Medical Devices – Latest Updates

The Medical Device Coordination Group (MDCG) has published the document MDCG-2022-21 “Guidance on periodic safety update report (PSUR) according to the Regulation (EU) 2017/745 (MDR)”.

The Periodic Safety Update Report (PSUR) has been introduced in Article 86 of the Medical Device Regulation (MDR) 2017/745. The introduction of the PSUR requirement under the MDR requires a more consistent, standardized and systematic review of all Post-Market Surveillance (PMS) data by manufacturers of class IIa, class IIb and class III devices. Manufacturers of class I devices do not have to prepare a PSUR; instead, they should prepare a Post-Market Surveillance Report (PMSR) as detailed in Article 85. The guidance MDCG 2022-21, although not covering PMSR, may provide useful suggestions on how information can be presented.

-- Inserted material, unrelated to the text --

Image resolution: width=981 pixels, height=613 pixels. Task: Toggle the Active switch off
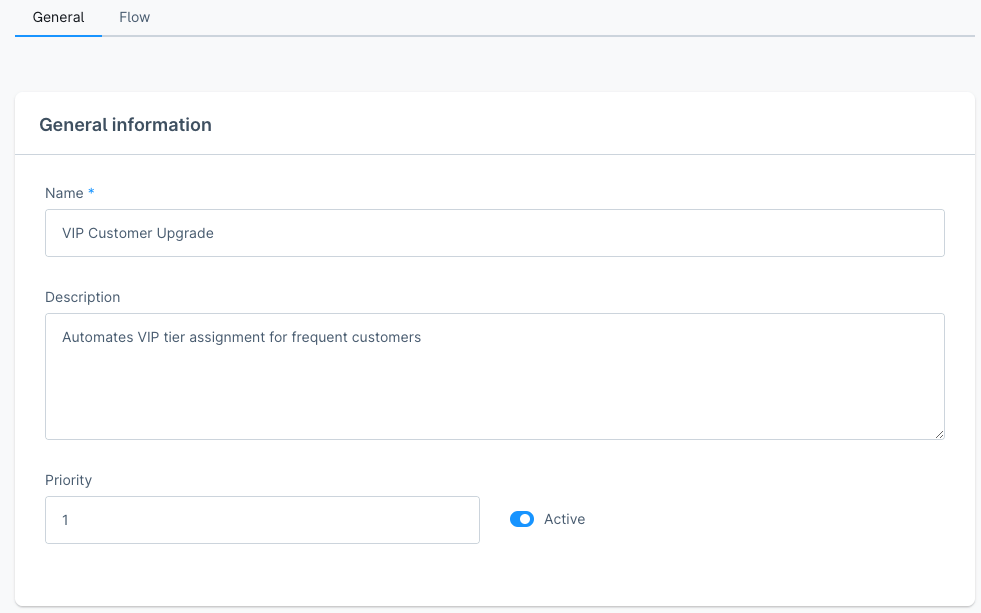click(521, 519)
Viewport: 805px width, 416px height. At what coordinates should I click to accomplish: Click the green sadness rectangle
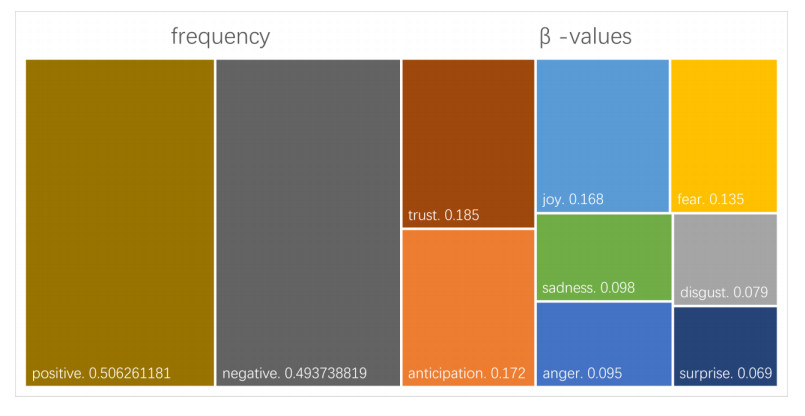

The PSUR summarises the results and conclusions of the analysis of the post-market surveillance data gathered as a result of the Post-Market Surveillance Plan. The range of PMS data and level of detail of information examined in a PSUR, the modalities for aggregating and assessing the data or the grouping of devices within the same PSUR will depend mainly on the type of device(s) covered, the time span during which the manufacturer has placed them on the EU market and the post-market experience gained with these devices.

The main objective of the MDCG 2022-21 guidance document is to assist manufacturers to implement the legal requirements laid down in Article 86 MDR. However, manufacturers should have reasonable time to adapt their quality management systems and sufficient flexibility when they draw up and update a PSUR as long as they can demonstrate that it is in line with Article 86 MDR.
Moreover, PSURs already drawn up or in the process of being prepared when the MDCG 2022-21 guidance is published should not be expected to have followed this guidance, as long as those PSURs comply with the legal requirements laid down in Article 86 MDR.